# A few questions



## Logicaly (Sep 28, 2008)

I don't want to post a seperate thread for each of my questions, so im going to combine it all into one. Their simple questions, but im new to keeping plants.

To start with, I recently bought what used to be as far as I could tell, very healthy plants, which got put into my 5 gallon tank. About two weeks later, they might as well be dead. Okay, so they still have some green, but its quite obvious they will not be living much longer. My friend has the same problems, we bought our plants at the same time, same place, same kind, his are dead too. I'm assuming their dead because of lack of light and lack of nutrients, at least thats what I gather from reading various posts.

1. What low light plants would you suggest for a 5 gallon tank. At the moment, its only a betta in there, but I may or may not be adding ghost or cherry shrimp to it in the future.

2. I have some what better lighting for my 10 gallon tank. However the lights I would prefer to only have on during the time I am home and awake. What plants would you suggest for low, to moderate lighting for a 10 gallon tank. In that tank is a betta, cory cats, platys.
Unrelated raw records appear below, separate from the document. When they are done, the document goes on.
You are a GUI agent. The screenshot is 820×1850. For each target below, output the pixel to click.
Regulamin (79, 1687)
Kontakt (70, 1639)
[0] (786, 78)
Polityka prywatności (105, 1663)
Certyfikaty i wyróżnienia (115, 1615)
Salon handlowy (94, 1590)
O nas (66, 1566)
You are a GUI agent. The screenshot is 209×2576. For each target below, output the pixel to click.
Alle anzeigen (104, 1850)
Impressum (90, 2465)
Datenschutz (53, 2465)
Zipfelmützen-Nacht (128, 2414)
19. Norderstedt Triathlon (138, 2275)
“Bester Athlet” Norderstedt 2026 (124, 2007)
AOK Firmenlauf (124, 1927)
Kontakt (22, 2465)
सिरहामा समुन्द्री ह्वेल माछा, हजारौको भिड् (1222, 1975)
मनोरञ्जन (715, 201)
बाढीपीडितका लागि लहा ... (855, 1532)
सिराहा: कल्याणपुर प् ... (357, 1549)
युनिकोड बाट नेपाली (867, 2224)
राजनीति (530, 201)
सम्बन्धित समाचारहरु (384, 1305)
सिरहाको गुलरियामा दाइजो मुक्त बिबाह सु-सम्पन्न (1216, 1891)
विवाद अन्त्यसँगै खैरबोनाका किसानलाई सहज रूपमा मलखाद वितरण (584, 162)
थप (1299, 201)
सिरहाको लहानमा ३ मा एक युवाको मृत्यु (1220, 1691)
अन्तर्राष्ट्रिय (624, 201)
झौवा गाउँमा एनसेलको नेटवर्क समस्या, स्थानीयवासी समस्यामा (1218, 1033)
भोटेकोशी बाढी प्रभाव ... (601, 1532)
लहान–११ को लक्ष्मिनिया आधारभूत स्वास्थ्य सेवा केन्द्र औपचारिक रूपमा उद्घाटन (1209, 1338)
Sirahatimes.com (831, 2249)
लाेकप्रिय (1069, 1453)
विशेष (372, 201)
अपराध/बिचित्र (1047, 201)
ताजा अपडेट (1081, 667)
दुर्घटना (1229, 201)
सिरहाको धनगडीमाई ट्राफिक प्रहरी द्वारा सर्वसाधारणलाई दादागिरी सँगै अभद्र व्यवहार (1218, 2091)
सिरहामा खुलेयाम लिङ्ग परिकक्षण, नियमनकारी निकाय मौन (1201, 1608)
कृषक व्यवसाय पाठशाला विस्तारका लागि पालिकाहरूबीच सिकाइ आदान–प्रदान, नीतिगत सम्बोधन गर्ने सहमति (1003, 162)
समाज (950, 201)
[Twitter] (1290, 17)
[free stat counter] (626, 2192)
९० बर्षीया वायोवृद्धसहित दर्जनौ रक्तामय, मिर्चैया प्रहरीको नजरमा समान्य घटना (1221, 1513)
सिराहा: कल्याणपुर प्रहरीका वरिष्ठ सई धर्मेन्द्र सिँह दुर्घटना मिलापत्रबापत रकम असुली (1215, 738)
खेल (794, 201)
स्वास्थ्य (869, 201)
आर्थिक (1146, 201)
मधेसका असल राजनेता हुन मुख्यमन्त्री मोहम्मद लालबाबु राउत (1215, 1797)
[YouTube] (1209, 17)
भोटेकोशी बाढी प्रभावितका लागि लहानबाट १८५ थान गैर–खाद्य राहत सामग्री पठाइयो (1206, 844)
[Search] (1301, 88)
3. I obviously already have gravel in my tank. I have no desire to remove the fish, and redo my entire gravel, etc. I've been reading up on substrate, etc. I have black with a very, very slight amount of dark brown coloring gravel in the 10g tank, and a dark blue in the 5g tank. Is there anything I can add on the top of those, that will blend well, and provide the needed nourishments for the plants?

4. On top of my previous questions, is there something that im missing here? I don't want to have to buy plants every two weeks. I would like my current plants to actually grow.


----------



## mousey (Jan 18, 2005)

if you put in the right kind of lighting( 2 watts per gallon) you can grow several types of plants. Small vals, small swords, anubias and java ferns.
javas and anubias grow in low light. Put the light on a timer and let it do its thing.make sure you have a grow light.
Get some liquid fetrs from the fish store and follow instructions. Join the planted tank forums too. Lots of info out there.
Sometimes when plants are first added to the tank they go into shock. Also some plants that are sold in places like Petsmart are not true aquatic plants so they die underwater.
I currently am having an aweful time with my vals that I transfered here from another town.
They took exception to the move from soft water to hard and are busy disintegrating after a whole month. hopefully they will take very soon- usually my vals grow so rapidly that I have to toss them out.


----------